How to complete this task.
Your output should be the lines from the one with "Nyugat-magyarországi Egyetem (487, 2141)" through the end of the entries below, set down word for word and nothing else.

Collected data:

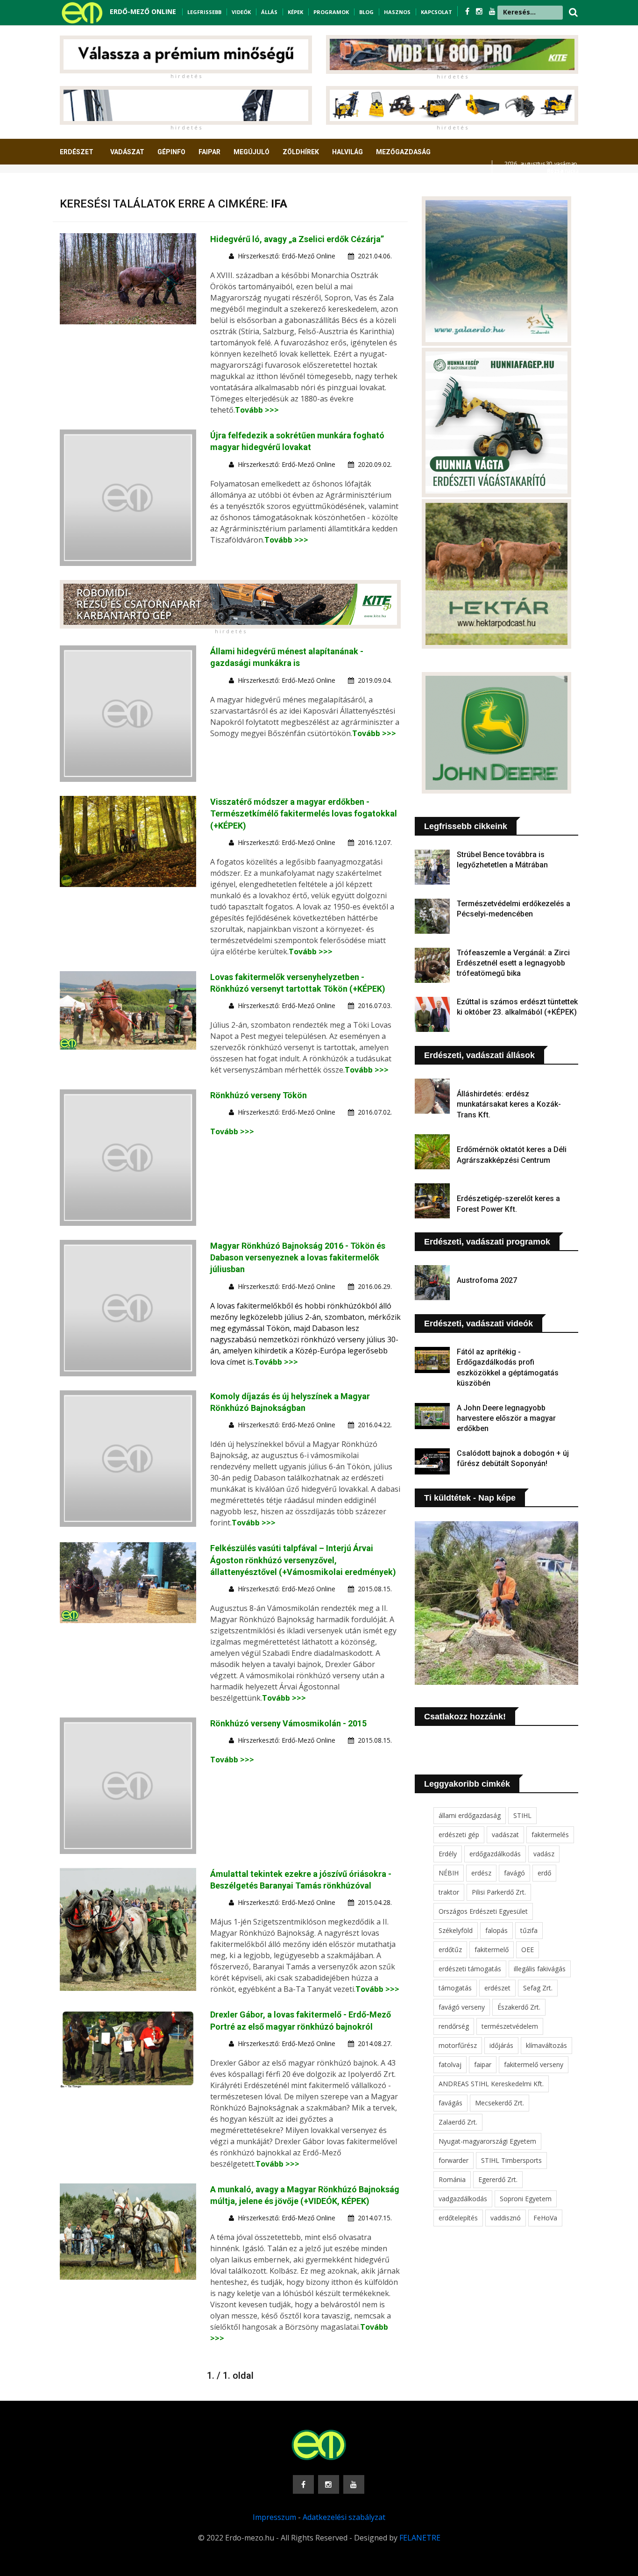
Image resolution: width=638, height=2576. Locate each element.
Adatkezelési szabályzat (344, 2517)
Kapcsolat (436, 11)
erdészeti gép (459, 1834)
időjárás (501, 2045)
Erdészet (76, 152)
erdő (544, 1872)
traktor (449, 1892)
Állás (269, 11)
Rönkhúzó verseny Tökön (258, 1095)
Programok (331, 11)
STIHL (522, 1815)
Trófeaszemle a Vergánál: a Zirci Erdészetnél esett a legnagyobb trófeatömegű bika (513, 963)
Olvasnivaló (86, 186)
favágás (450, 2102)
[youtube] (492, 11)
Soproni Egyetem (526, 2198)
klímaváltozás (546, 2045)
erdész (481, 1872)
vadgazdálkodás (463, 2198)
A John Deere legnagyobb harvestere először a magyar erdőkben (506, 1418)
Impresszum (274, 2517)
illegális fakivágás (540, 1968)
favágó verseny (462, 2007)
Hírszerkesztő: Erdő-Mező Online (286, 255)
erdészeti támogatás (470, 1968)
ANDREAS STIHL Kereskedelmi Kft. (491, 2083)
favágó (514, 1872)
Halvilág (347, 152)
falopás (496, 1930)
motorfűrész (458, 2045)
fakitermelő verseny (533, 2064)
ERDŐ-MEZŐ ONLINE (143, 11)
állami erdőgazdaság (470, 1815)
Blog (366, 11)
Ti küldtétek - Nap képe (470, 1498)
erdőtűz (450, 1949)
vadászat (505, 1834)
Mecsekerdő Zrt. (499, 2102)
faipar (482, 2064)
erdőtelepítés (458, 2217)
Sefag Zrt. (538, 1987)
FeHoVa (545, 2217)
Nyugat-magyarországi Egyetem (487, 2141)
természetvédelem (510, 2026)
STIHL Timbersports (511, 2160)
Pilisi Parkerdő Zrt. (499, 1892)
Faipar (209, 152)
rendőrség (454, 2026)
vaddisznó (505, 2217)
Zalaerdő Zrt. (458, 2122)
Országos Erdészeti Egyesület (483, 1911)
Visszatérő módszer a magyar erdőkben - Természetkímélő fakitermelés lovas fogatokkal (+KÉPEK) (303, 813)
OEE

Task result.
Nyugat-magyarországi Egyetem (487, 2141)
természetvédelem (510, 2026)
STIHL Timbersports (511, 2160)
Pilisi Parkerdő Zrt. (499, 1892)
Faipar (209, 152)
rendőrség (454, 2026)
vaddisznó (505, 2217)
Zalaerdő Zrt. (458, 2122)
Országos Erdészeti Egyesület (483, 1911)
Visszatérő módszer a magyar erdőkben - Természetkímélő fakitermelés lovas fogatokkal (+KÉPEK) (303, 813)
OEE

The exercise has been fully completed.